**What is expected:** Tell how many lines of the data include the word "computer". Nothing but the number belongs in the answer.

━━━ Input data

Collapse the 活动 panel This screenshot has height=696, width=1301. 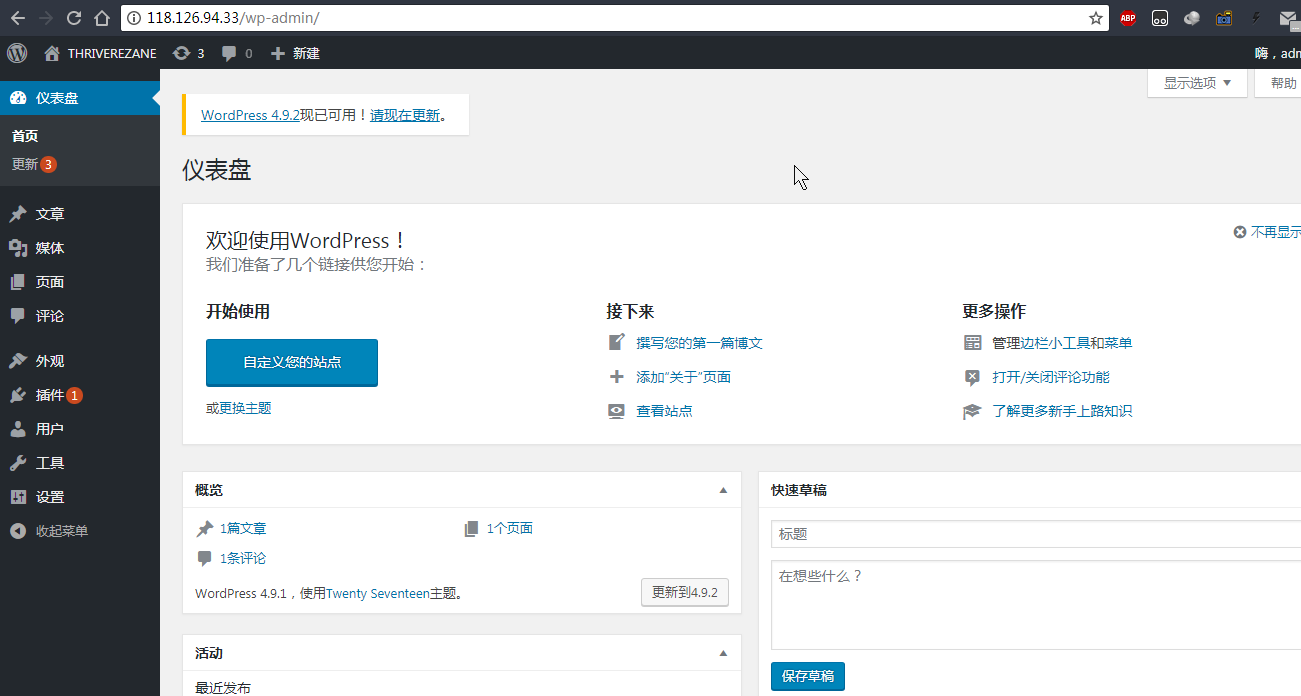pos(723,653)
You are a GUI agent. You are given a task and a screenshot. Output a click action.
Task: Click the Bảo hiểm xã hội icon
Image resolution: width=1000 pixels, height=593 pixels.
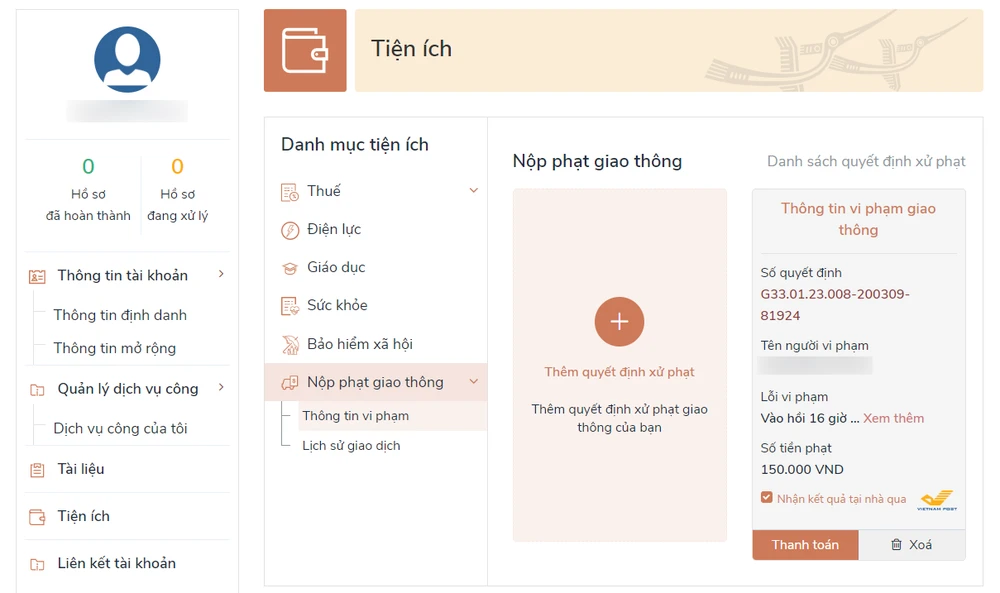click(x=290, y=345)
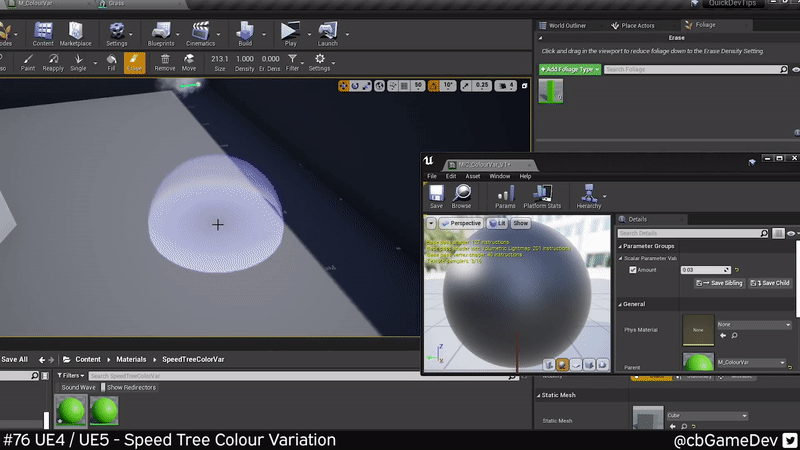The height and width of the screenshot is (450, 800).
Task: Click the Save Child button
Action: click(770, 283)
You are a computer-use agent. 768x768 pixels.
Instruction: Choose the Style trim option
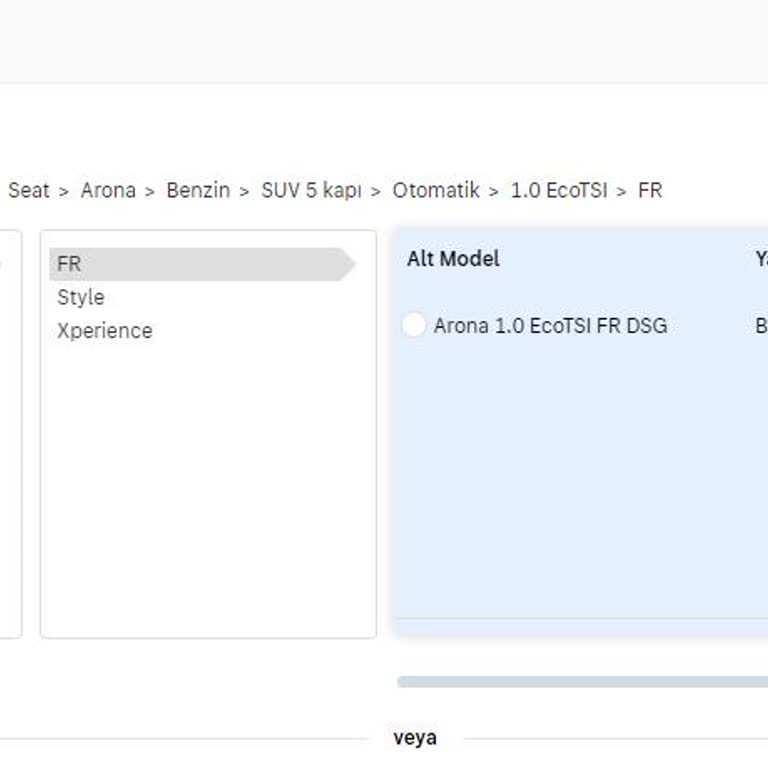pyautogui.click(x=80, y=297)
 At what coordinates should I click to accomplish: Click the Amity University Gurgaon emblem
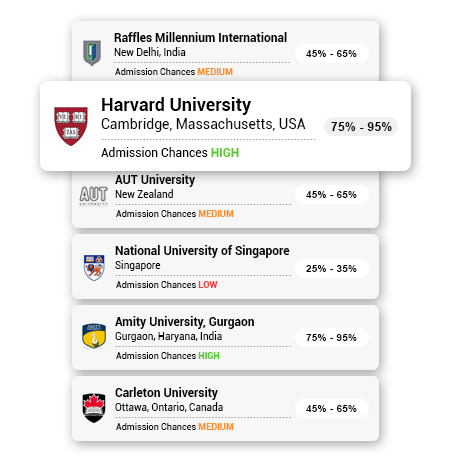pos(94,336)
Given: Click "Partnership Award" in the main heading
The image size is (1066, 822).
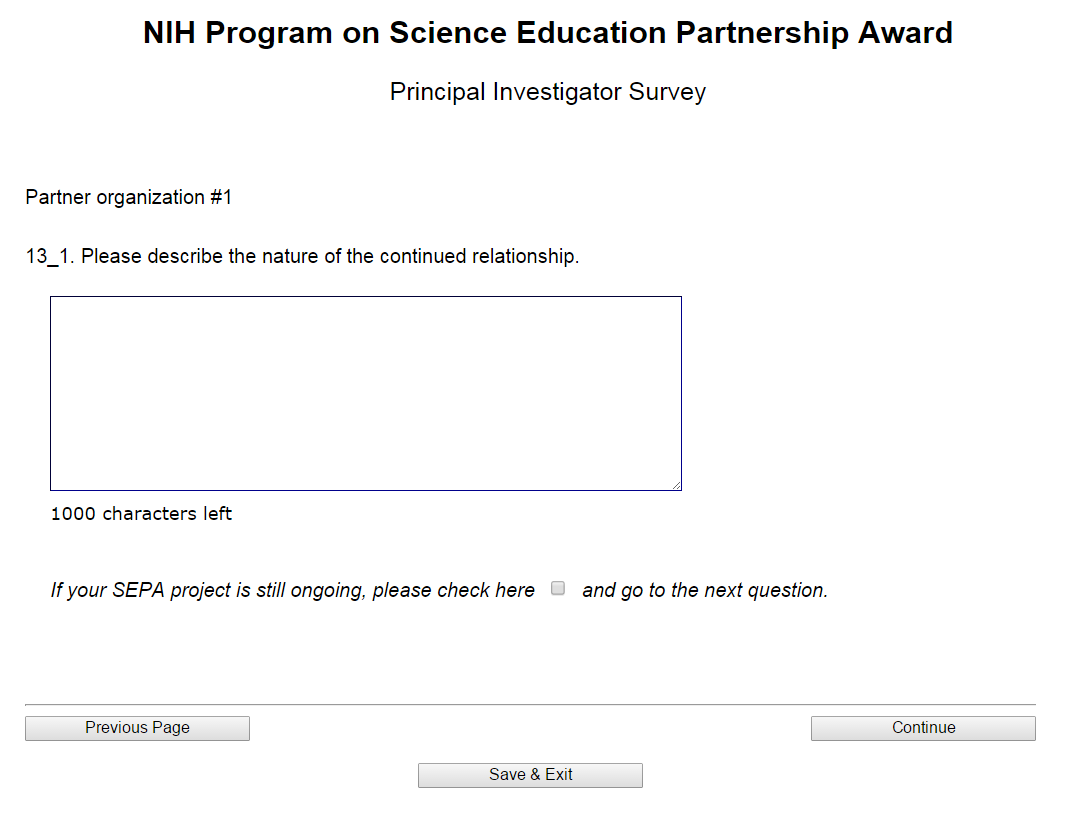Looking at the screenshot, I should click(x=813, y=33).
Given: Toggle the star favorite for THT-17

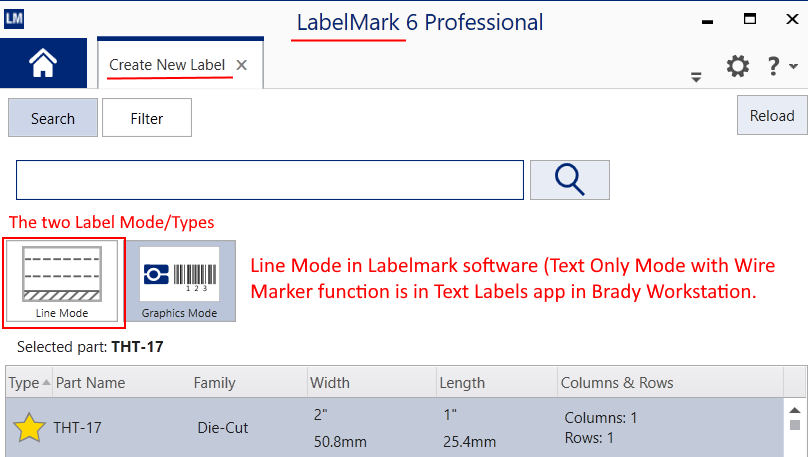Looking at the screenshot, I should [x=29, y=428].
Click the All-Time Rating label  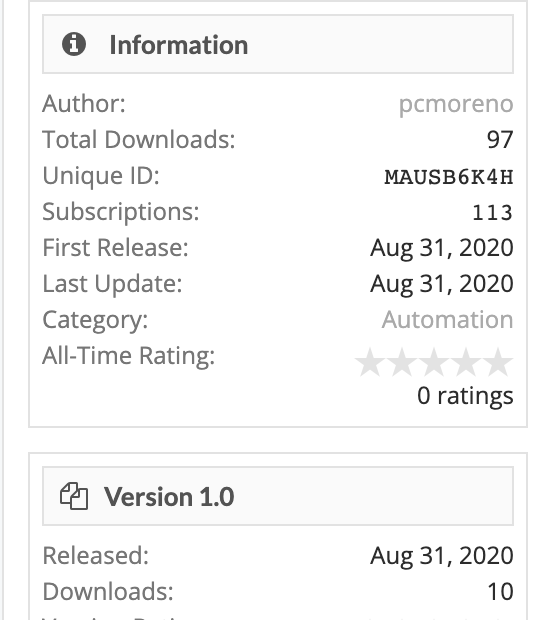(128, 355)
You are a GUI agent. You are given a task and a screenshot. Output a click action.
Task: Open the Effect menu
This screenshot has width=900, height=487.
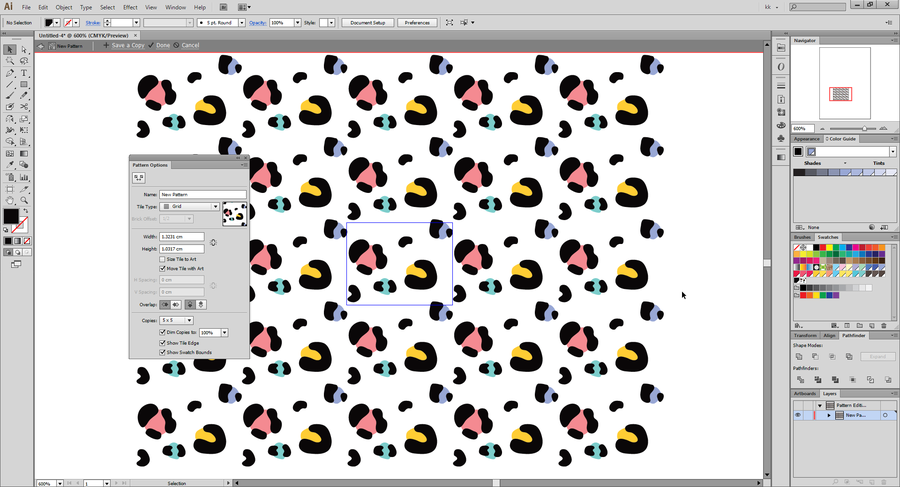coord(130,7)
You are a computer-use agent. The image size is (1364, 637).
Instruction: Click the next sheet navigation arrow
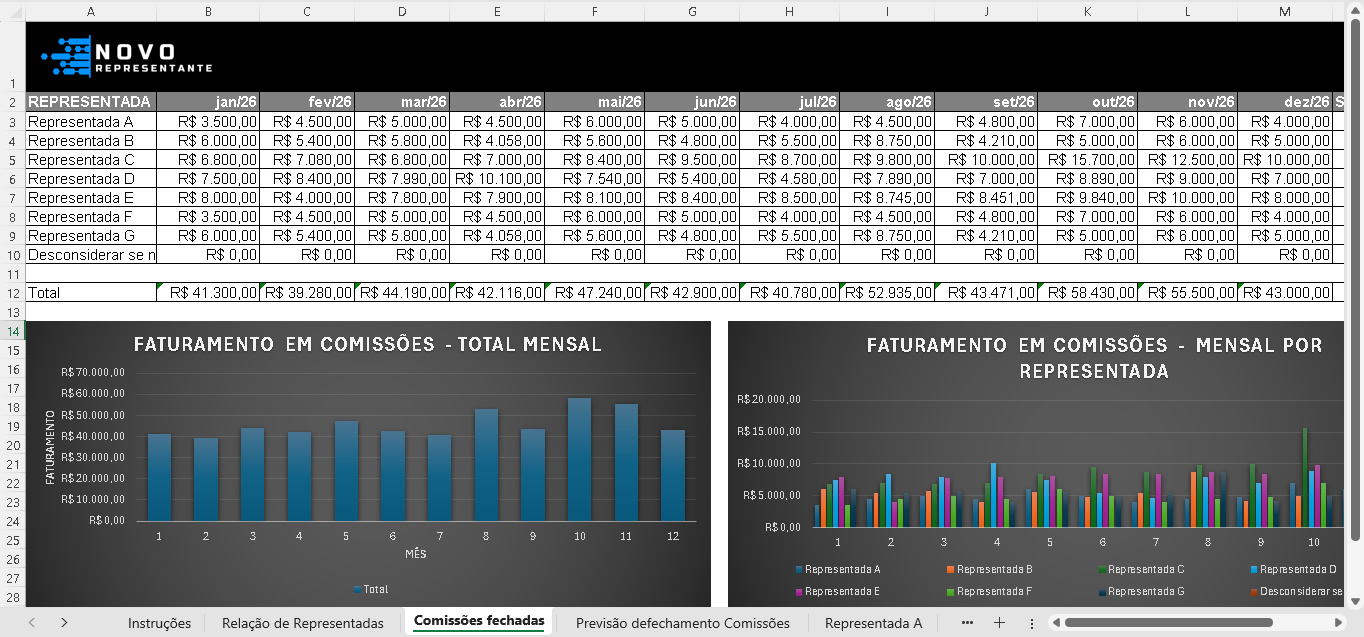click(x=64, y=623)

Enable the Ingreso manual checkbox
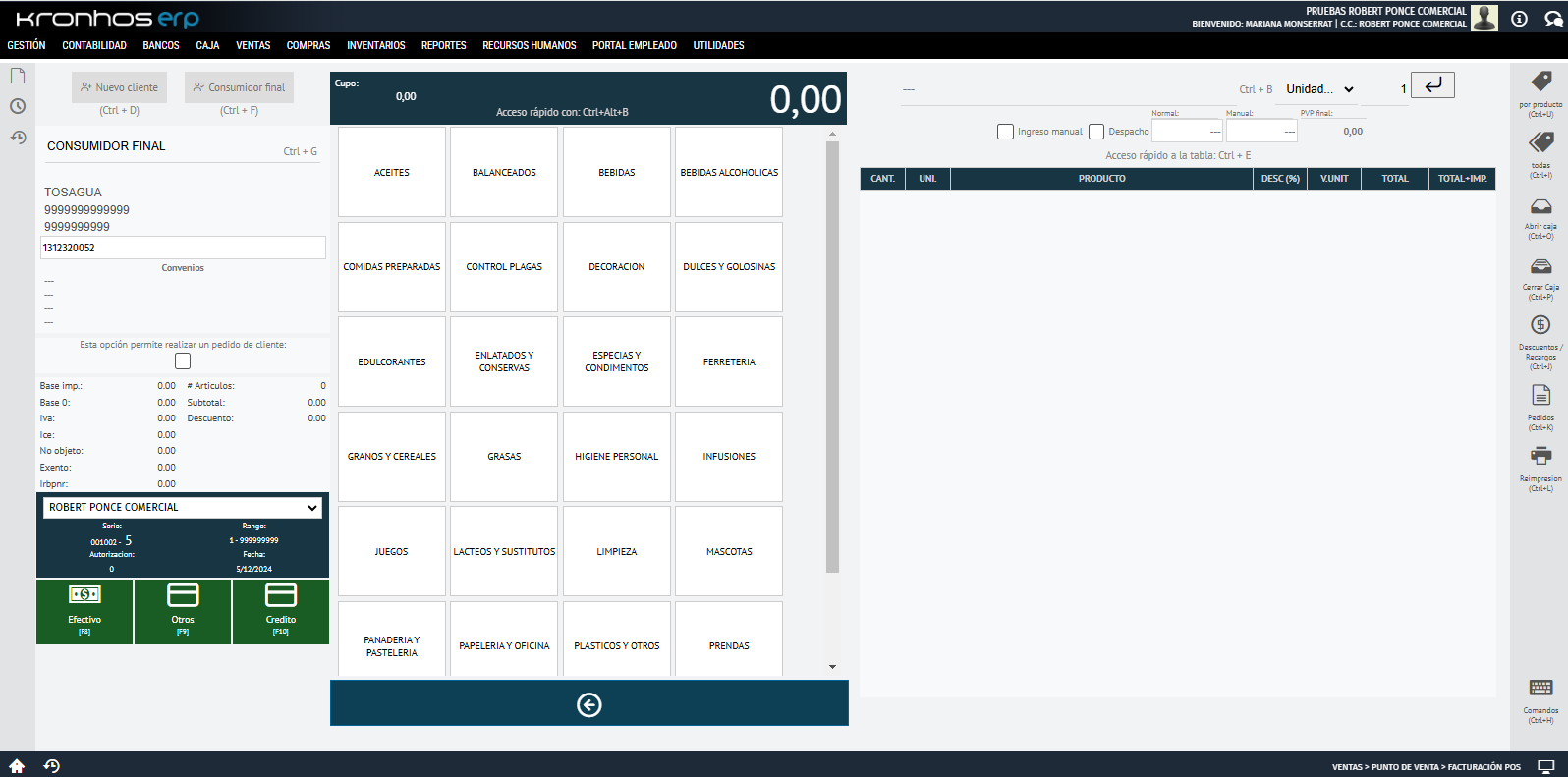tap(1005, 132)
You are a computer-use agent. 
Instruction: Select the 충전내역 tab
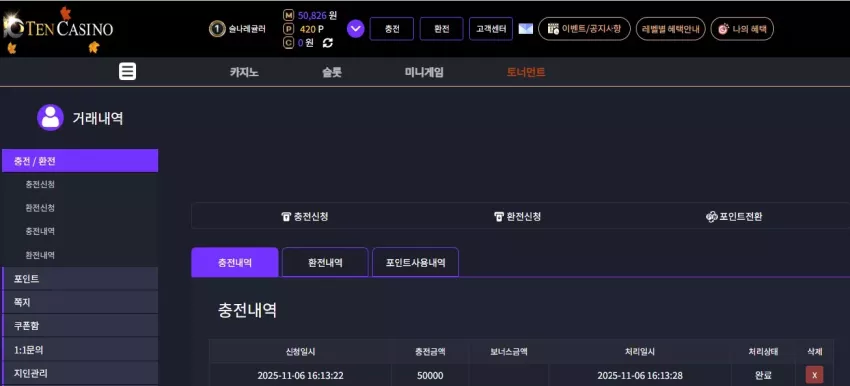pos(235,262)
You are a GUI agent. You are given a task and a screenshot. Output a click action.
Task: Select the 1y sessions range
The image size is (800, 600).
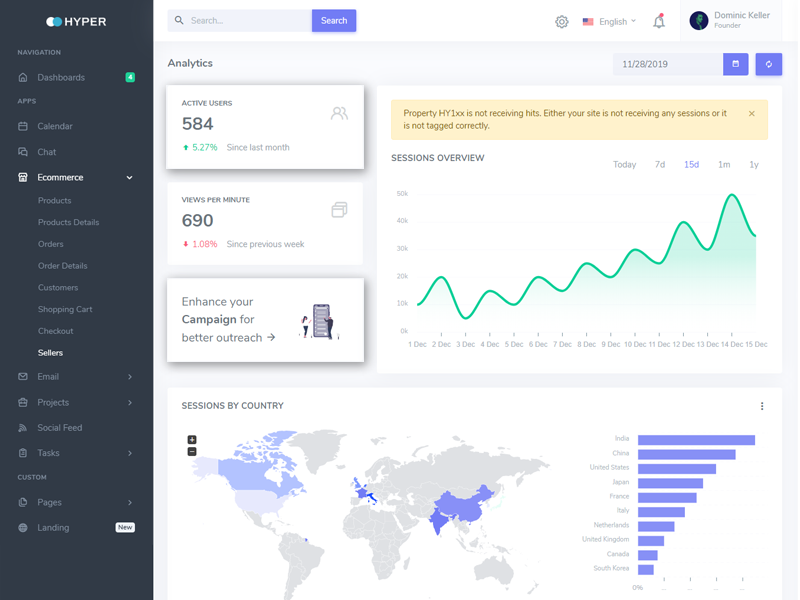(754, 164)
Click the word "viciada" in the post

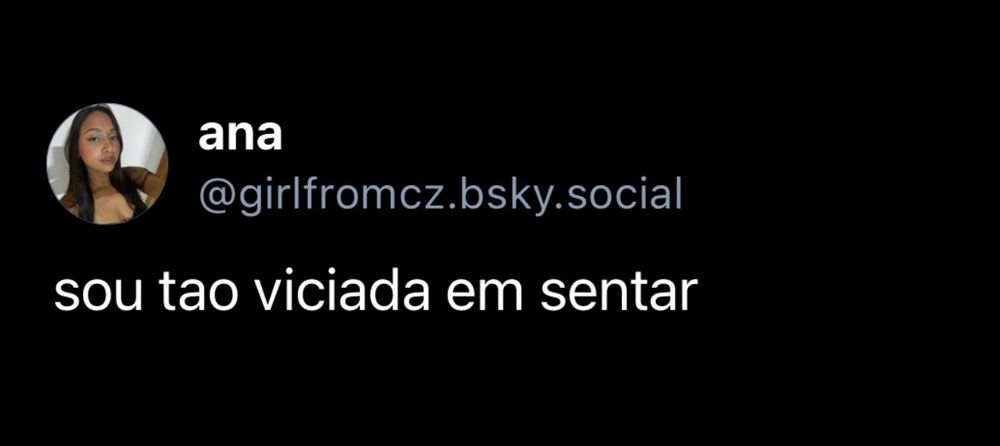click(x=342, y=294)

━━━━━━

**Answer box:** 3